**ASSIGNMENT**:
The reply should hold nothing except the lines from the one with "The height and" through the end of the entries, duplicated exactly and with no pictures.

**EXERCISE DATA**:
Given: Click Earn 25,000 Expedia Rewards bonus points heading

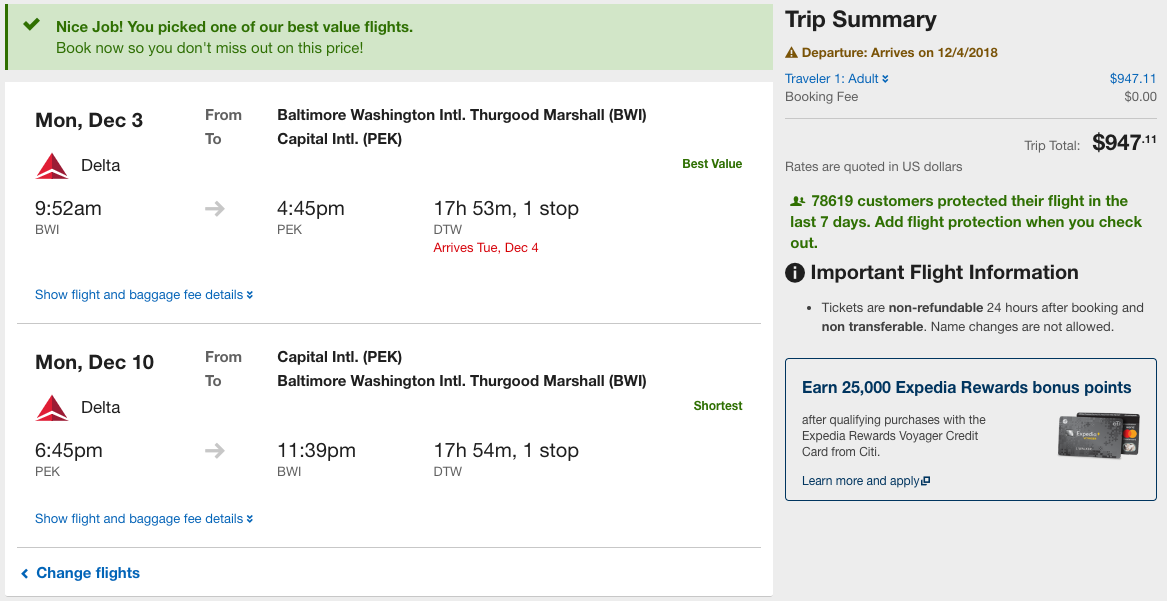Looking at the screenshot, I should (966, 388).
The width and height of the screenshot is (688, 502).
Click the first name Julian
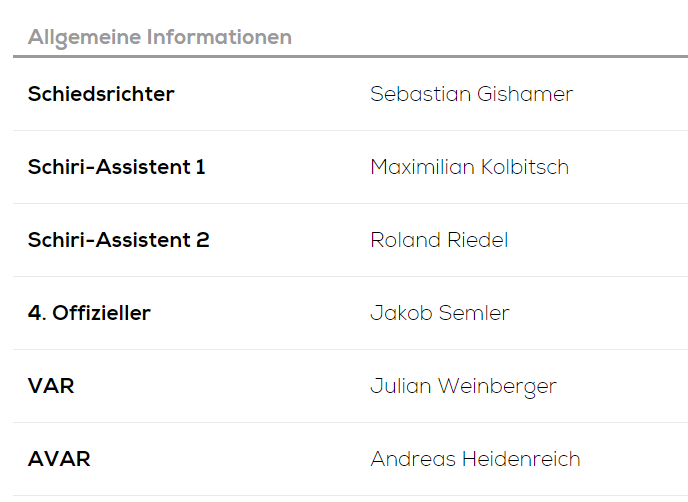[396, 386]
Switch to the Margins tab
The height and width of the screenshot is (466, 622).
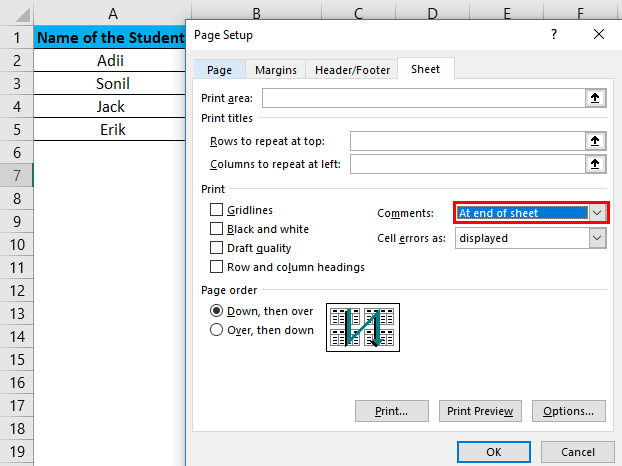(x=275, y=70)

**EXERCISE RESULT**:
The height and width of the screenshot is (466, 622).
(x=275, y=70)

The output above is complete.